ASSIGNMENT A
In the passage on eurozone accession, how long must countries spend in the pre-accession phase?
ASSIGNMENT B
For each statement, decide whether it agrees with the passage on eurozone accession: (i) Jean-Claude Juncker chairs the Eurogroup of finance ministers. (ii) Countries adopting the euro must keep their public deficit below five percent of gross domestic product. (iii) The commission welcomed the IMF report on Monday.
ASSIGNMENT C
Extend the passage on eurozone accession, picking up after its final sentence.

PASSAGE TO READ

It suggested that the EU should relax euro entry rules for countries like Hungary and Poland so that these countries can join as quasi-members without needing to hold a board seat in the ECB.
Eurozone accession is guarded very strictly by the European Commission and the ECB. Countries wishing to adopt the single currency need to keep a low inflation rate, a public deficit of below three percent of gross domestic product and stable exchange rates – all criteria which seem particularly hard to meet amid the current financial and economic crisis.
Countries also have to spend two years in a pre-accession phase, called the exchange rate mechanism II.
Jean-Claude Juncker, prime minister of Luxembourg and chairman of the Eurogroup of finance ministers, has consistently stressed that countries wishing to adopt the euro may not take short cuts.
The commission on Monday played down the IMF report, saying that it was drafted before the bloc's decision to double the fund for eastern EU members to €50 billion and to bolster IMF lending capacity.

DATA RECORDS

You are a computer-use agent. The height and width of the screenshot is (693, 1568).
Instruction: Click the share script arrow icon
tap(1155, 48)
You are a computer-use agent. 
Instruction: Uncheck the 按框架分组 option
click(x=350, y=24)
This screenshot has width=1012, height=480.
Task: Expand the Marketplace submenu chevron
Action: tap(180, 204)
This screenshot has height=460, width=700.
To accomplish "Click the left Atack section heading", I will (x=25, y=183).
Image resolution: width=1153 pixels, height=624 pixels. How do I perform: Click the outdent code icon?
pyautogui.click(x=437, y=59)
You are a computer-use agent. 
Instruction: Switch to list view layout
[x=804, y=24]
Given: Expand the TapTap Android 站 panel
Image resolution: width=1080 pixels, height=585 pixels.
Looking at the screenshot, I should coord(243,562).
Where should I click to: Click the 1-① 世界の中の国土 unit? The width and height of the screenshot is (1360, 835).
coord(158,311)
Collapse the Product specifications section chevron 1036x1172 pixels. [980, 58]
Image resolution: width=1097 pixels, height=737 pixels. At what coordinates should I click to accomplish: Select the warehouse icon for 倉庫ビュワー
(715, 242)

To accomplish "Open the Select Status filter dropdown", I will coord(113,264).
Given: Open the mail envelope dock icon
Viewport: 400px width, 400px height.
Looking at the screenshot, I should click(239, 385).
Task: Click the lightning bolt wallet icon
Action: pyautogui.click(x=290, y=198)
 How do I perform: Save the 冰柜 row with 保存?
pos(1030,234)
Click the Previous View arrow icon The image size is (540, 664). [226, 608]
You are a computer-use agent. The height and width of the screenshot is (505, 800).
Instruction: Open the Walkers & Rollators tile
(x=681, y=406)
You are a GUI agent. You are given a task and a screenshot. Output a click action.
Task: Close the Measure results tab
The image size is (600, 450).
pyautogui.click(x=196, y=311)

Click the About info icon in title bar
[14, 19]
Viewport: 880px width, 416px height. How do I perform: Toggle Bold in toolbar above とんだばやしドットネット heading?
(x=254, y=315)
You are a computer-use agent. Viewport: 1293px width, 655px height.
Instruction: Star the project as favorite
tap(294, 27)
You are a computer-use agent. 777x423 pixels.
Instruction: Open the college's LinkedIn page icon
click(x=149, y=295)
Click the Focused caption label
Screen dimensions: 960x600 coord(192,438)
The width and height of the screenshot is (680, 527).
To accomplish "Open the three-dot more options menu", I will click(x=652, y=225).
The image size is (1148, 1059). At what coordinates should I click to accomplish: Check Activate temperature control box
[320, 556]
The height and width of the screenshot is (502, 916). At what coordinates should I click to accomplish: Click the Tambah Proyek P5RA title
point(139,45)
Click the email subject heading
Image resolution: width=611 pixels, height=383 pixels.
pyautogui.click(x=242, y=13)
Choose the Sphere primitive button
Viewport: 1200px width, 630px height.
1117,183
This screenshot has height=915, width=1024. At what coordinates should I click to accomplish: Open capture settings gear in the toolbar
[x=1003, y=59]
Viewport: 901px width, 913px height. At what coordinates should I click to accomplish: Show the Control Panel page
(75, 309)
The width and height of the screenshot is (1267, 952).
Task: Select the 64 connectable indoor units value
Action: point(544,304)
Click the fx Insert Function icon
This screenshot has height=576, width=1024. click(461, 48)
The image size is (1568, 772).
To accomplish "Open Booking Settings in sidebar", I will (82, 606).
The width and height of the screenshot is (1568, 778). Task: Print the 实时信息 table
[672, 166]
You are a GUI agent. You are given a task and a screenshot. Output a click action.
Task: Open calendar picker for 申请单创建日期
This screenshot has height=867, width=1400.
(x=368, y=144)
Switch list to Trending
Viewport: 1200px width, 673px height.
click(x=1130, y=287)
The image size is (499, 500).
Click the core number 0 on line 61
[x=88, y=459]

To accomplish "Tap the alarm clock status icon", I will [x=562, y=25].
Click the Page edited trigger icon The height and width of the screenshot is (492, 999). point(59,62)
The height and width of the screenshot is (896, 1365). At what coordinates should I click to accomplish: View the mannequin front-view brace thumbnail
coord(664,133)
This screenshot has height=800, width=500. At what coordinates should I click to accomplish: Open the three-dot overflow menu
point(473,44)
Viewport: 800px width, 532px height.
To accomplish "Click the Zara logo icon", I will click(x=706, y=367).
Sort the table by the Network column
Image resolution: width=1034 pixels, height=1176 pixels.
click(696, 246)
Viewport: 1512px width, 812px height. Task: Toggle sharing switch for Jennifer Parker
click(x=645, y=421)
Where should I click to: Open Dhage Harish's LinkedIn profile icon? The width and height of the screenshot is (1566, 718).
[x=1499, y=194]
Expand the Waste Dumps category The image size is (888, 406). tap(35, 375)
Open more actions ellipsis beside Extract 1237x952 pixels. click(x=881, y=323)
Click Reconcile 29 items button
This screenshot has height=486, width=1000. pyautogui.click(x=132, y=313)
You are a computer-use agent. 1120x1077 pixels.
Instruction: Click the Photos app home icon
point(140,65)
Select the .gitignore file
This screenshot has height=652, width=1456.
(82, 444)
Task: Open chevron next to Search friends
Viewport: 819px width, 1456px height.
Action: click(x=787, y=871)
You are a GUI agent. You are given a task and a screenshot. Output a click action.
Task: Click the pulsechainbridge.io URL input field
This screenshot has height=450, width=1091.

EXERCISE RESPONSE A
Two years, in the phase called the exchange rate mechanism II.

EXERCISE RESPONSE B
(i) Yes: "chairman of the Eurogroup of finance ministers."
(ii) No: "a public deficit of below three percent of gross domestic product."
(iii) No: "The commission on Monday played down the IMF report."

EXERCISE RESPONSE C
Meanwhile, in New York, US billionaire and currency speculator George Soros praised the euro and suggested it was the only solution for troubled eastern European countries.
Mr Soros told Reuters Financial Television the euro has been "a tremendous advantage" to countries that use it and said there was "no question of a weaker country dropping out."
While the IMF was helping to stabilize struggling eastern Europe, Soros said the Baltic states still face "serious problems" even as Germany, the euro zone's biggest economy, is becoming more open to offering help.
Mr Soros also backed the Chinese idea of replacing the dollar as a world reserve currency, possibly with the IMF's special drawing rights.
"In the long run, having an international accounting unit other than the dollar may be to our advantage," he said.